Sony tramples on other peoples rights to protect its own

· by Steve · Read in about 3 min · (447 Words)

The Sony saga just keeps getting better. Firstly, Sony finally owned up to distributing harmful software on their music CDs in pursuance of their rampantly paranoid corporate aim to prevent music piracy. Perhaps they have finally realised that all they are really succeeding at is alienating their paying customers by limiting what they can do with the product they actually paid for, whilst having zero affect on dedicated music pirates. I doubt it though, based on their track record the Sony upper management appear to see nothing beyond their own navel. But, at least they’ve realised they have to recall all the XCP protected CDs in order to save some face for a gargantuan cock-up.

But, even better is that even whilst justifying such draconian measures in copy protection with bizarrely inflated claims of rampant music copyright infringement (hmm, then why are music profits still increasing year on year then Sony?), Sony were in fact infringing copyright themselves, by including open source (LGPL) software in the very DRM software designed to prevent copying and failing to respect the terms of the license. Not only that, but parts of that software were written by “DVD Jon” Johansen, the man the MPAA tried (and failed) to get convicted for bypassing DRM software on DVDs just so he could watch films he legitimately owned on his Linux machine.
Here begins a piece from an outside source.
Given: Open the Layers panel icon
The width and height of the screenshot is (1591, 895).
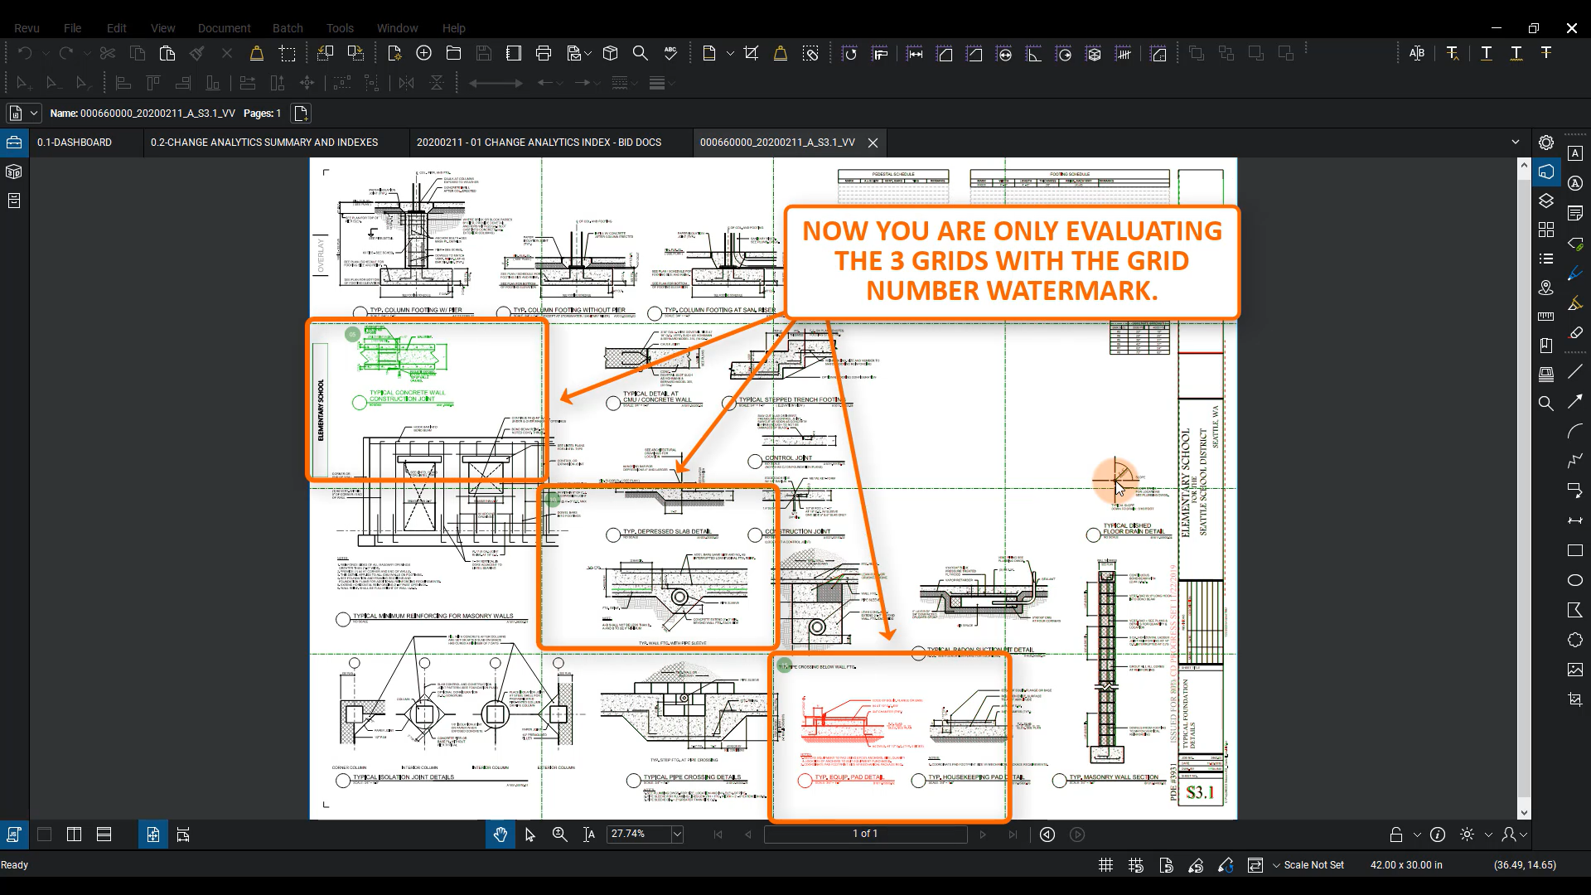Looking at the screenshot, I should point(1545,201).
It’s rare to find such pure forms of both irony and hypocrisy combined.

So, lets recap. Sony wants to protect its copyright - so much so, that it’s willing to blatantly infringe the copyright of others, and to expose customers devices to malicious attack, all in the name of protecting its own interests. Does this sound like a company you want to be a customer of? One that justifies making their customers lives harder by saying it’s to keep unlawful behaviour under control, whilst all the while they are committing the exact same crime they say they’re trying to prevent. And at what a scale - upwards of 4 million counts of copyright infringement have allegedly been committed by Sony since this is the number of CDs they distributed with the license-breaking code on it.
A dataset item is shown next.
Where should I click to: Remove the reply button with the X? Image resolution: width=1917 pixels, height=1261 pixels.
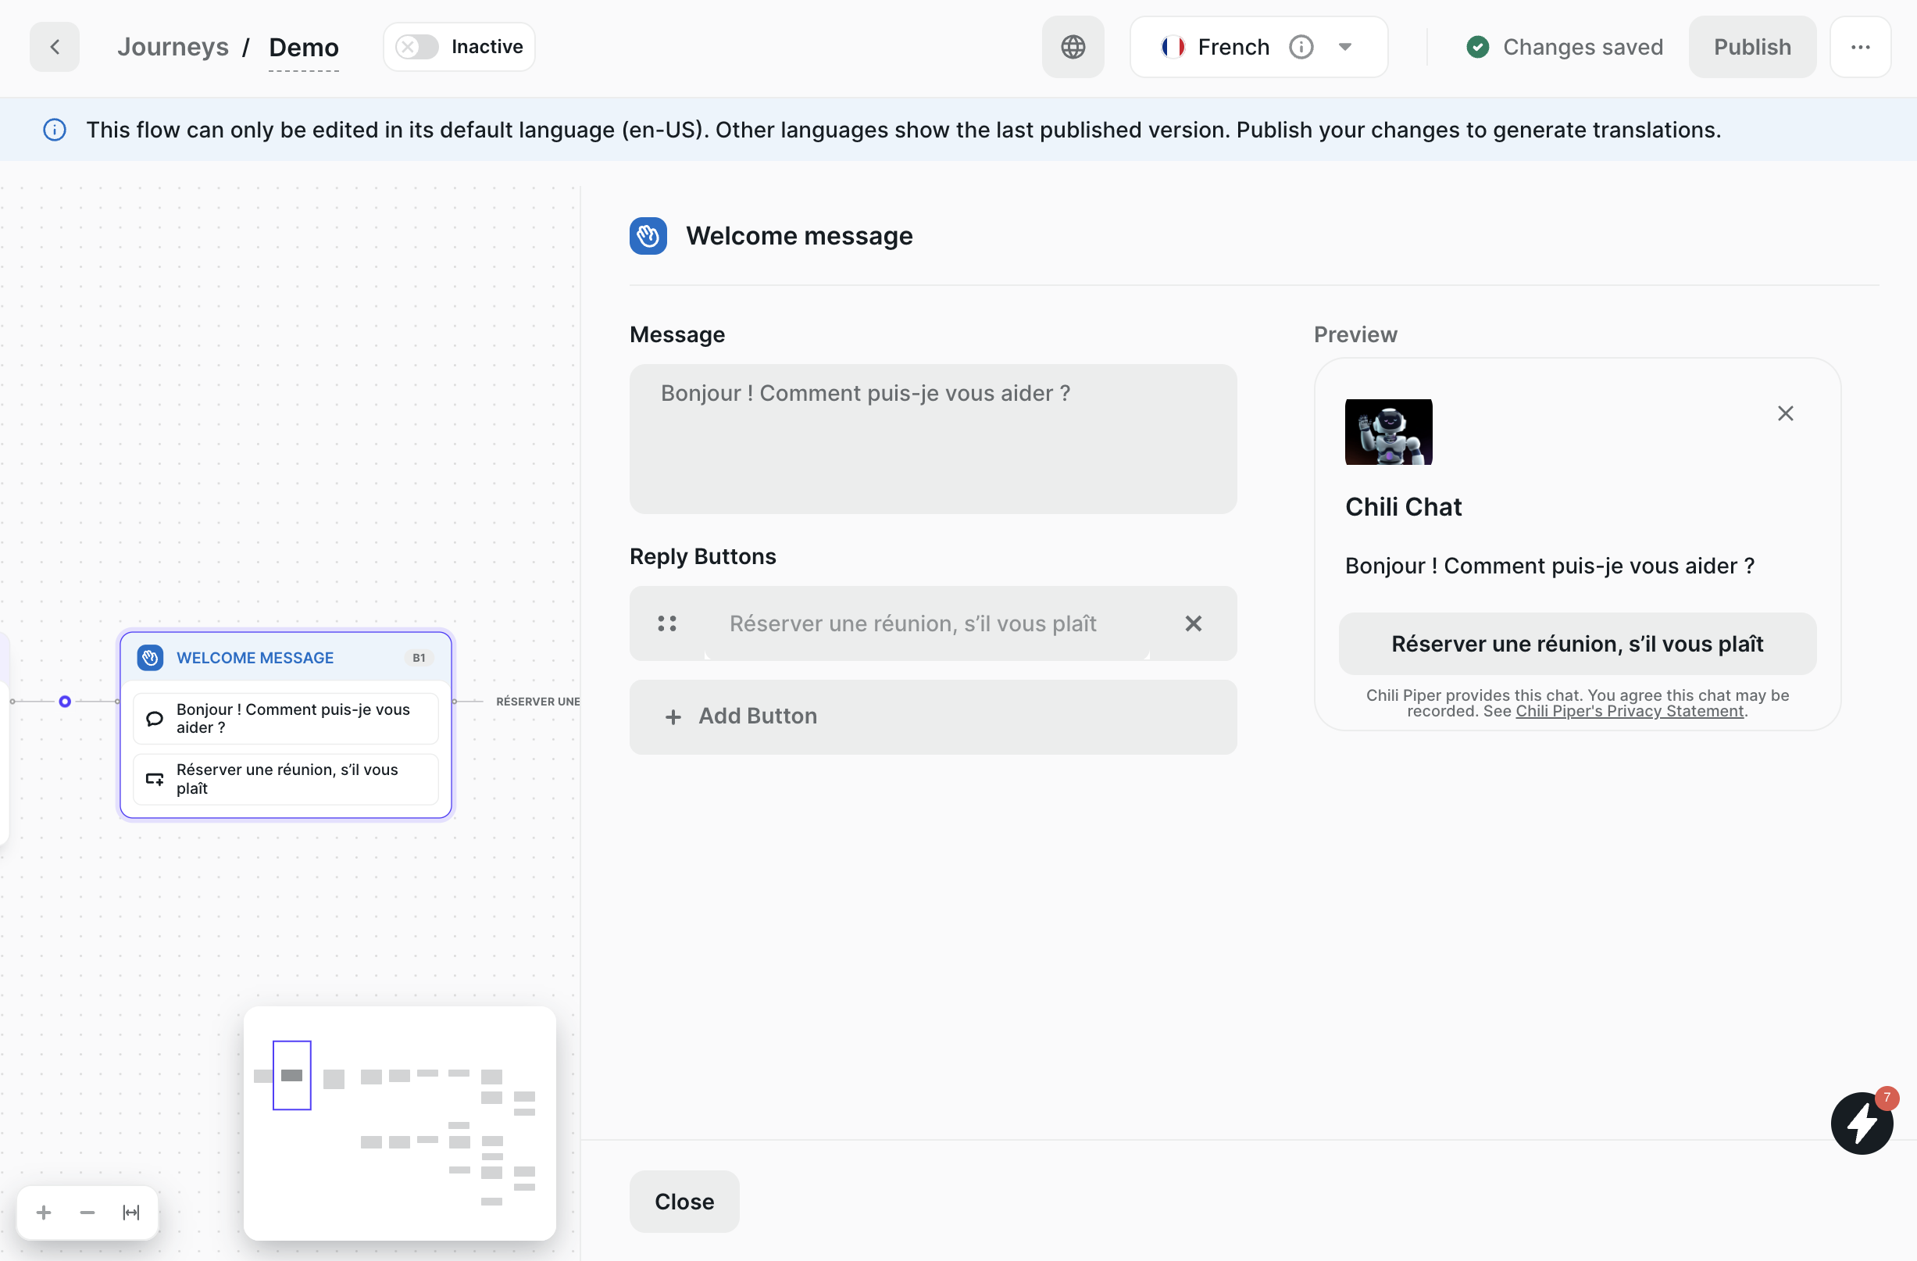click(1193, 623)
I hope they throw the book at Sony and the muppets at First4Internet who wrote XCP (and I use ‘wrote’ in the broadest sense since they appear to have stolen at least some of it) - between them they’ve made a staggering number of incredibly poor decisions, and shown a brazen disregard for everyone elses rights, consumer and software developers alike. They deserve to be hauled over the coals for this one, even just to make the point that this kind of behaviour is absolutely not acceptable.